- **How to complete this task**:
Without any pictures, reproduce exactly the lines running from the line containing "Open the browser Home icon" through the end of the entries.

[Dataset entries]
-=-=-=-=-

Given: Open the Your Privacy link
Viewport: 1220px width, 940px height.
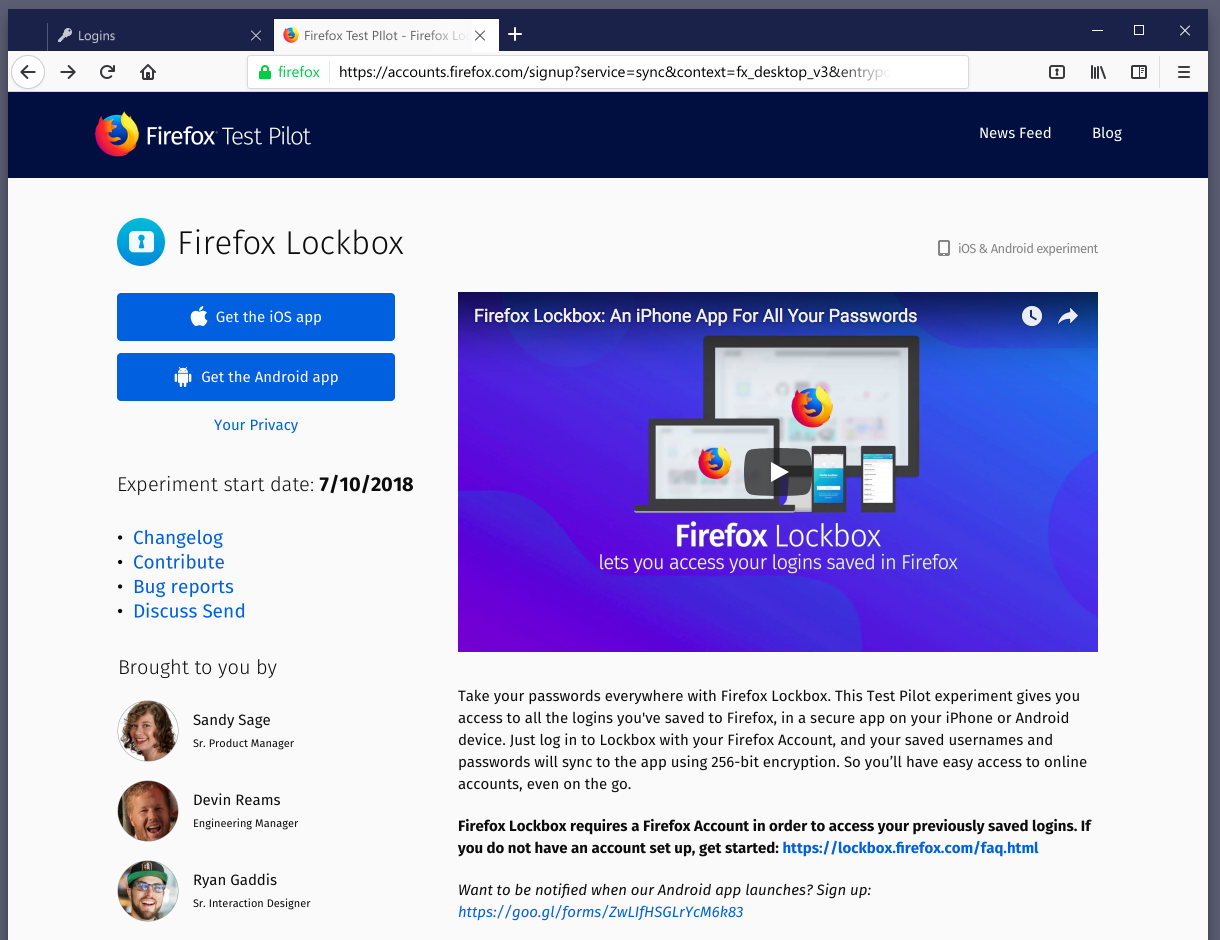Looking at the screenshot, I should pyautogui.click(x=256, y=424).
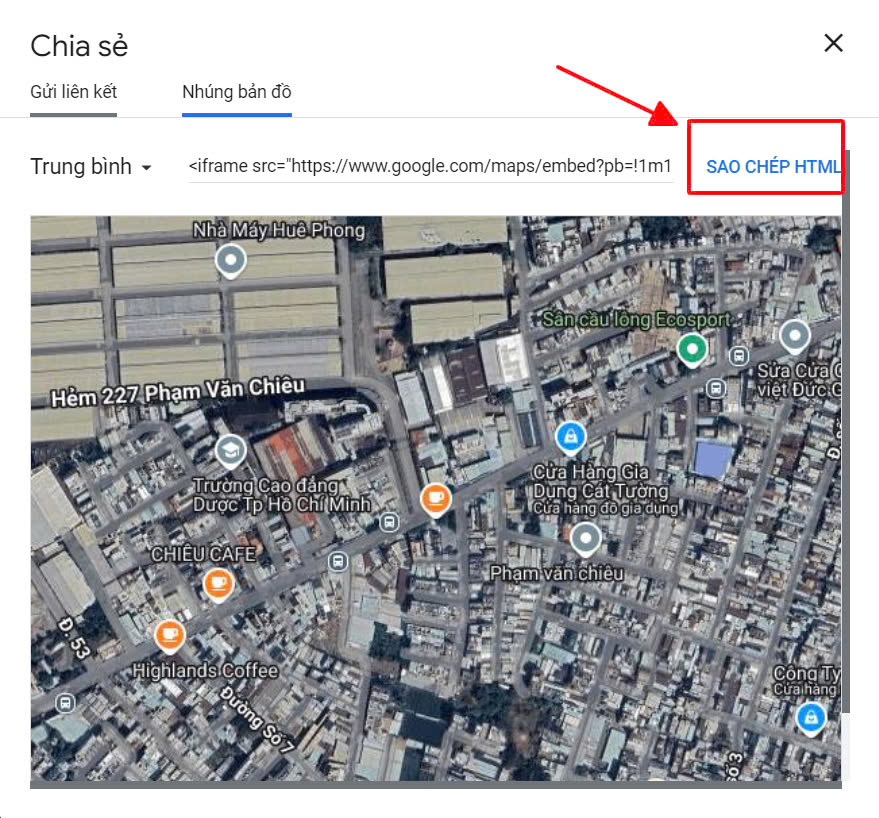Image resolution: width=879 pixels, height=818 pixels.
Task: Click the bus stop icon near Highlands Coffee
Action: (x=65, y=703)
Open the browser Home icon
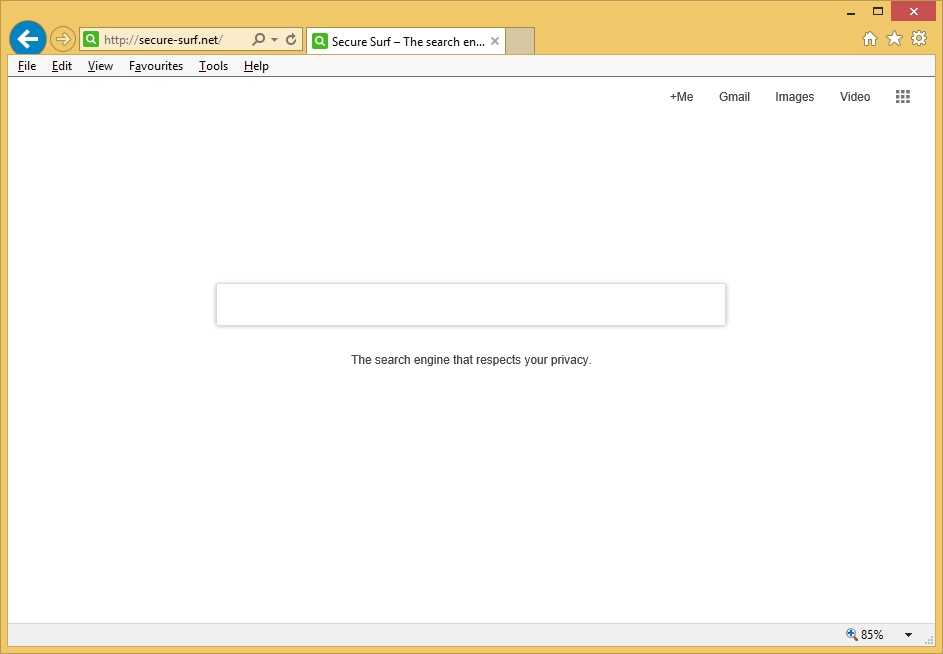This screenshot has height=654, width=943. pos(870,39)
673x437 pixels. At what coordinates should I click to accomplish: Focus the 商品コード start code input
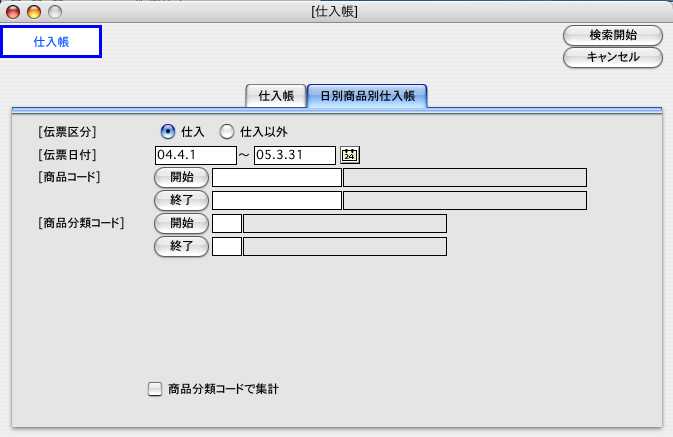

-=-=-=-=-

- **Answer box**:
Open the browser Home icon
This screenshot has height=654, width=943. pos(870,39)
673x437 pixels. At what coordinates should I click to accomplish: Focus the 商品コード start code input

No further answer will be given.